Caben dos extremos insensatos ante el pecado: el de exculparse de él y el de desconfi ar del perdón por parte Dios.

El problema no es caer sino el de permanecer caído.

Respecto a la culpabilidad ajena, Jesucristo sabiamente advirtió: “No juzguen y no serán juzgados”. El verdadero veredicto de la culpabilidad pertenece exclusivamente a Dios que “ve lo que hay en el interior del ser humano”. Este es un ser reactivo, más indefenso al estímulo de lo que normalmente se piensa.

La fuerza del estímulo y la incontenibilidad ante él depende mucho de su sistema de percepción, de sus conocimientos y experiencias previas, de su escala de valores, de su cultivo, de la herencia recibida, de su fi siologismo y del medio en que ha nacido y en el que se ha desarrollado. Todo pecado deja su huella y la conciencia es insobornable.

Ante el pecado hay una culpabilidad genuina y otra, patológica, a la que hay prestar atención.

Sería un error restringir la culpabilidad religiosa a lo psicológico. La culpabilidad religiosa genuina no se da sin una referencia directa a Dios. Sólo a la luz de quién es Dios y quién es Cristo Nuestro Señor se comprende el pecado en toda su complejidad y se siente profundo dolor y vergüenza de él. Es más, a medida que uno penetra más en Dios y en Cristo Nuestro Señor, más pecador se siente uno y más culpable. Es el caso de los santos.

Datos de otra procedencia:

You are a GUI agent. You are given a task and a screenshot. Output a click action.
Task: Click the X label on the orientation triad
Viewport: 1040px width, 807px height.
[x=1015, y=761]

Curiosamente, en esta referencia a Dios y a Cristo está la solución a todo mecanismo posible de culpabilidad patológica. Dios que es amor y que ha encarnado su amor misericordioso en Cristo ofrece generosamente de antemano el perdón a nuestras prevaricaciones y hace de este modo que la culpabilidad religiosa nunca sea neurotizante. No sólo esto sino que la conciencia de la bondad indulgente de Dios resulta altamente terapéutica.

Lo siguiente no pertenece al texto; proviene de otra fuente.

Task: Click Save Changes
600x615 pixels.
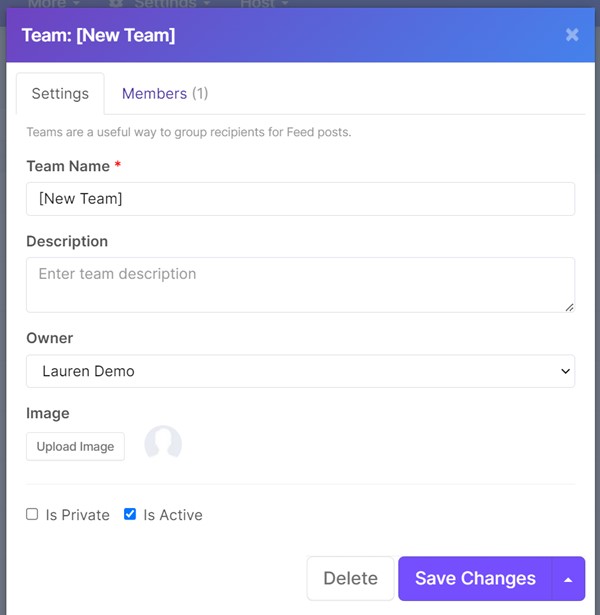Action: click(x=475, y=578)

La liberación de la angustia, resultante de haberse uno comportado indebidamente, no se obtiene en este caso por la negación de la culpa (terapia inoperante) sino por la integración eficaz del amor misericordiosísimo de Dios. Es oportuno, por otro lado, resaltar que el sentimiento patológico de culpabilidad no viene estrictamente de la culpa en si sino del sujeto, previamente neurótico o sicótico, que la siente.

En este caso la labor del psiquiatra no debe ser suprimir el sentimiento objetivo de culpabilidad, sino descubrir la neurosis o psicosis profunda que hace que el individuo en cuestión dé a la culpabilidad dimensión neurótica y curar esa neurosis.

Una fina percepción de las relaciones de Dios con uno y de la persona y de la obra de Cristo hace que individuos deseosos de llevar una vida progresivamente más santa sientan fuerte dolor de sus pecados que otros los considerarían muy leves. El dolor en ellos lo provoca no la materia en la que delinquen sino Dios y Cristo contra los que delinquen. Muy correcto y muy coherente.